Ethernet cabling is generally of high quality, network faults are more likely to lie elsewhere. Software glitches, such as configuration problems, and user shenanigans are the primary causes of network problems (insert favorite horror story here). However there are times when the cabling itself is at fault. With the right tools, testing is quick and accurate, which translates to less hair loss and lower blood pressure for the network admin.
- Look at stuff
- Continuity test
- Performance test
The first two are the most common testing chores. Always start with a visual inspection. You'll feel mighty foolish when your fancy tools take thirty minutes to find that User 377-B has nailed his patch cable to the wall, and a quick look-see would have found it immediately. Continuity testing tells you if signals are making it all the way down the wire, this is the most common test. Performance testing is more suited for testing a new installation.

+++

**Written tasks:**
a - Transcribe the passage on Ethernet cable testing, starting at "Ethernet cabling is" and ending at "the network admin.".
b - Write the next part of the passage on Ethernet cable testing, picking up after its last sentence.
The records play no part in this work.

+++

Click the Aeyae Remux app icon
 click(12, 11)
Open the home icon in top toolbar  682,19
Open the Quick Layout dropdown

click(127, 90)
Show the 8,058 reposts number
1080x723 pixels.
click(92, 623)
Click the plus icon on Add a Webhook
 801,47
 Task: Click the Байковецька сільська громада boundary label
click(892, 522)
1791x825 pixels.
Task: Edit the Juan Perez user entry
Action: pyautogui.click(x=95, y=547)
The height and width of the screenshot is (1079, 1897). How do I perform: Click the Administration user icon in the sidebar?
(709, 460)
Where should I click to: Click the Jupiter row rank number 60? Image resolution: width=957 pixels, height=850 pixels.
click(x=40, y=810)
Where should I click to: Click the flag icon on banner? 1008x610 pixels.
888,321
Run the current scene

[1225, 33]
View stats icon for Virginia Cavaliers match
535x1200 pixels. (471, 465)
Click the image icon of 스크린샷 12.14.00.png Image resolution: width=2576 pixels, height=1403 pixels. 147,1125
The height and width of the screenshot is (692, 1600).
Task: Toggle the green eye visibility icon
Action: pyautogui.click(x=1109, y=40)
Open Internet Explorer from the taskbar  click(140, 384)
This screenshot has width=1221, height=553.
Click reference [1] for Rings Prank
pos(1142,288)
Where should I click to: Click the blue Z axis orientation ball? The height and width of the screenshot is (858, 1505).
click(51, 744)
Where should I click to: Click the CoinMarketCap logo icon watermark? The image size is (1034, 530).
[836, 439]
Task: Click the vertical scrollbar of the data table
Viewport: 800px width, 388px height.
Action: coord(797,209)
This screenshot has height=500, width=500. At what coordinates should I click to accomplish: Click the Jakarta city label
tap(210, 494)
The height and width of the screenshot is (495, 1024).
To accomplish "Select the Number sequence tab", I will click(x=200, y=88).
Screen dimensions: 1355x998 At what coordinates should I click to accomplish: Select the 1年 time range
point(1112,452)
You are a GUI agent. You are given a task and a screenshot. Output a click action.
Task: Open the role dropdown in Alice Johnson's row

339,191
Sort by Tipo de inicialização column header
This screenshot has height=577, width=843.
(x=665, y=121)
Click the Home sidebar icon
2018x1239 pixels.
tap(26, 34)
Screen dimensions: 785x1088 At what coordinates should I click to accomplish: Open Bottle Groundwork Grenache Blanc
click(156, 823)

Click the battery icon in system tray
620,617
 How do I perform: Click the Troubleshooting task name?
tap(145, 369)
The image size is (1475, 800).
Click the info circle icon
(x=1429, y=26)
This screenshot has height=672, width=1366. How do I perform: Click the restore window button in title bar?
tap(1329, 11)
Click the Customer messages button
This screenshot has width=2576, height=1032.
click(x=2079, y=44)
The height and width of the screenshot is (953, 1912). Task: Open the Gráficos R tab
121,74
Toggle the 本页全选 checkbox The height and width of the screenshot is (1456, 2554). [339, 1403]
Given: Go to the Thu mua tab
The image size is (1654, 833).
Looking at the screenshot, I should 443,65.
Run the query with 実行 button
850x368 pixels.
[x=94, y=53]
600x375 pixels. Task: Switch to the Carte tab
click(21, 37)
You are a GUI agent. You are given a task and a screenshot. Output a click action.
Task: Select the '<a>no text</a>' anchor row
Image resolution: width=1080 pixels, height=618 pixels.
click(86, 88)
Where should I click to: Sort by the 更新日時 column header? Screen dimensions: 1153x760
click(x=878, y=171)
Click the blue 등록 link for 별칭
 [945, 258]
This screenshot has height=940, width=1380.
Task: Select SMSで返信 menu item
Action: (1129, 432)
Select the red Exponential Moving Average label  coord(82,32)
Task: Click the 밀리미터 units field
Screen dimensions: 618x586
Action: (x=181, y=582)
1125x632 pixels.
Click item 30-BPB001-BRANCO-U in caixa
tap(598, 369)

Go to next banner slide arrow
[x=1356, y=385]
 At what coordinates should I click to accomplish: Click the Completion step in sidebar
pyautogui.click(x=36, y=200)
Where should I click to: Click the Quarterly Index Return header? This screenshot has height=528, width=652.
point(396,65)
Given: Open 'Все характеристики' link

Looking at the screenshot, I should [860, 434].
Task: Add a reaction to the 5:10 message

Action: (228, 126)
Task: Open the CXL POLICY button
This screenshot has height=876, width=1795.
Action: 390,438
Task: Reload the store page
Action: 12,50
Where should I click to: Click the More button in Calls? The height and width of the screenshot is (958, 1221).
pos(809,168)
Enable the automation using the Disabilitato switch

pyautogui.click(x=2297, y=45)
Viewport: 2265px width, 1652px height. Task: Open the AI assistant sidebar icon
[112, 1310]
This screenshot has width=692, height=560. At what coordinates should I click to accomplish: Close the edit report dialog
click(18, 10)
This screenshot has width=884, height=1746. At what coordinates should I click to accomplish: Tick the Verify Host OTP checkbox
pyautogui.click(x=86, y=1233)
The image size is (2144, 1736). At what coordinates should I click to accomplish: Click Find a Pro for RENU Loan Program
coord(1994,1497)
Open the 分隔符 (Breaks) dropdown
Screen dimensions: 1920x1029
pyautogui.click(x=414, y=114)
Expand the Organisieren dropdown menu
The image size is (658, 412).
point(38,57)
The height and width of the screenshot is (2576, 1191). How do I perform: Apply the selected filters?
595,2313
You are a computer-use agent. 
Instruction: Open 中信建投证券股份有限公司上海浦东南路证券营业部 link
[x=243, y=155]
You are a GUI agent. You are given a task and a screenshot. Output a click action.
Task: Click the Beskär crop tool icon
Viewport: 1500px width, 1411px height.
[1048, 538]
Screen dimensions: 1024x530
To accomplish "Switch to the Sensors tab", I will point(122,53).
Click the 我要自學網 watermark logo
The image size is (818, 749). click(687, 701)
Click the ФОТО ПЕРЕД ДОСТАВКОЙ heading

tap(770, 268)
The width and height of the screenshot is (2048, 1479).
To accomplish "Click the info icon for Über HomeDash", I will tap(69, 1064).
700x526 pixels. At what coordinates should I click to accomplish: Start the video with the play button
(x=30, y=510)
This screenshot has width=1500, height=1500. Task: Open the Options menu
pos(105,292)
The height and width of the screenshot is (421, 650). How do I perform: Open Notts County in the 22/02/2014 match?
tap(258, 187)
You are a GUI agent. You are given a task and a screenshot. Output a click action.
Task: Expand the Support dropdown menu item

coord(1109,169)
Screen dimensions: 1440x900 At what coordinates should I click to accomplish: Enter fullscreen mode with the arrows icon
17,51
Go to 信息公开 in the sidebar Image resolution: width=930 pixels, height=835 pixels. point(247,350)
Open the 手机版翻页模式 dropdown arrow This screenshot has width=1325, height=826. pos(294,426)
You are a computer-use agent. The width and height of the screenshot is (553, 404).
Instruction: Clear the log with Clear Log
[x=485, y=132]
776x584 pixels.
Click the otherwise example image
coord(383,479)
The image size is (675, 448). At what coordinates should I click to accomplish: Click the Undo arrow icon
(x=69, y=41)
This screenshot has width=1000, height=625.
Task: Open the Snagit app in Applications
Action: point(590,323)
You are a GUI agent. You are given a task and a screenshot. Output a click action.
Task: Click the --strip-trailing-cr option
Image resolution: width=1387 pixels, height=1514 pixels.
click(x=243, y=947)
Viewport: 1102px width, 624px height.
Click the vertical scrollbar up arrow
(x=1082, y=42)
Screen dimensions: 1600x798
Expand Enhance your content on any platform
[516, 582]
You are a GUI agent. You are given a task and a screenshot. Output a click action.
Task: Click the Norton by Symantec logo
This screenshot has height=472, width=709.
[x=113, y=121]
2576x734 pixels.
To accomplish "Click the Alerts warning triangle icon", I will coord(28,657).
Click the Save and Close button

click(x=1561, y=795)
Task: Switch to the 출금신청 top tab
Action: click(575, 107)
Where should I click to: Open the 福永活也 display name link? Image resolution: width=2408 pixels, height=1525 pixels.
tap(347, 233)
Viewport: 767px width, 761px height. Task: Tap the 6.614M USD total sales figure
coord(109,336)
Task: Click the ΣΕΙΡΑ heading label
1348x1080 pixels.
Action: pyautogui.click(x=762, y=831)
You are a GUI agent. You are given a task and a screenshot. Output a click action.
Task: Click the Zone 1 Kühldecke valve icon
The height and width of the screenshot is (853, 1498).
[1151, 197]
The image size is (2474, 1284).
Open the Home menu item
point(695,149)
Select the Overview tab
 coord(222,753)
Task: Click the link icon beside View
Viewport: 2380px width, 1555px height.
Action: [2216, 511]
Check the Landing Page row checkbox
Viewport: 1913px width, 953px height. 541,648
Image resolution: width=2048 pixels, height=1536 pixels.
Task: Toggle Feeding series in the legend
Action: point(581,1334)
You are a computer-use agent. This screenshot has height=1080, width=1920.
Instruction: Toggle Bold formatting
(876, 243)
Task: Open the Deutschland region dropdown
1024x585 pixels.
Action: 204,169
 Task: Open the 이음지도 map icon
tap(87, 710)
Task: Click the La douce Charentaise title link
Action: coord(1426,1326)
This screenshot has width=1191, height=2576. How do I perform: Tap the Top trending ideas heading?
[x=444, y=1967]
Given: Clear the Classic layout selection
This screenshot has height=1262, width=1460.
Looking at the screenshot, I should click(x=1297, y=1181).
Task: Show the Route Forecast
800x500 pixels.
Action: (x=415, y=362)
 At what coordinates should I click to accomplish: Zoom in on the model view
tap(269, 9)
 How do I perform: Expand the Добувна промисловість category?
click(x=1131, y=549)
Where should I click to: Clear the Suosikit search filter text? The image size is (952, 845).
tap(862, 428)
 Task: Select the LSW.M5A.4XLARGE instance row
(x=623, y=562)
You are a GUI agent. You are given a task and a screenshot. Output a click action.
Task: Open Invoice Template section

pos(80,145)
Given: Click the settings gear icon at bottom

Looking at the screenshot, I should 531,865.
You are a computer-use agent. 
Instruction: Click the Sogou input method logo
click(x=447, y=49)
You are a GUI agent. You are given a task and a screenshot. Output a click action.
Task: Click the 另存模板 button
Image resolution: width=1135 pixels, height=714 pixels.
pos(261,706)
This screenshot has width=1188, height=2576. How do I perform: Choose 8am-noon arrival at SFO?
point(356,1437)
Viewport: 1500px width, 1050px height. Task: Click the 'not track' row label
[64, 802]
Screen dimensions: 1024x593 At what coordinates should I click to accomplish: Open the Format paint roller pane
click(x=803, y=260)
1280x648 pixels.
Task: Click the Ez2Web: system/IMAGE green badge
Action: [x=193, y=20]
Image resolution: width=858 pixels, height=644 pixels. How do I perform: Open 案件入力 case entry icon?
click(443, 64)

+++

**Responses in order:**
a -
Ethernet cabling is generally of high quality, network faults are more likely to lie elsewhere. Software glitches, such as configuration problems, and user shenanigans are the primary causes of network problems (insert favorite horror story here). However there are times when the cabling itself is at fault. With the right tools, testing is quick and accurate, which translates to less hair loss and lower blood pressure for the network admin.

b -
While it is possible and fun to spend thousands of dollars on testing tools, a basic field-testing toolkit doesn't have to cost a mint. A multimeter and continuity tester will total around $125, and will handle basic testing duties. For testing copper cables, some choices are:
- Toner generator and amplifier
- Continuity tester
- Lineman's test set
- Certification field tester
Fox And Hound
This is my favorite tool. Tally ho! Stodgy technical persons call them "tone generator and amplifier pair", or tone and probe kit. Bo-ring! A fox and hound pair locate and identify cables, and check connectivity and polarity. Sure, when you get to build a network from the ground up, everything will be correctly cabled and labeled. In the real world, it's messier.
The fox and hound work together- the fox connects to a cable and generates a tone. The hound "sniffs" out the tone to identify and trace the cable. It reads the tone through the wire's insulation, and even through drywall. Some of the more expensive testers come with headphones, useful in a noisy environment, or in a quiet one where people keep shushing you. The better sets filter out AC hum and amplify the trace tone. Good sets cost $150- $250.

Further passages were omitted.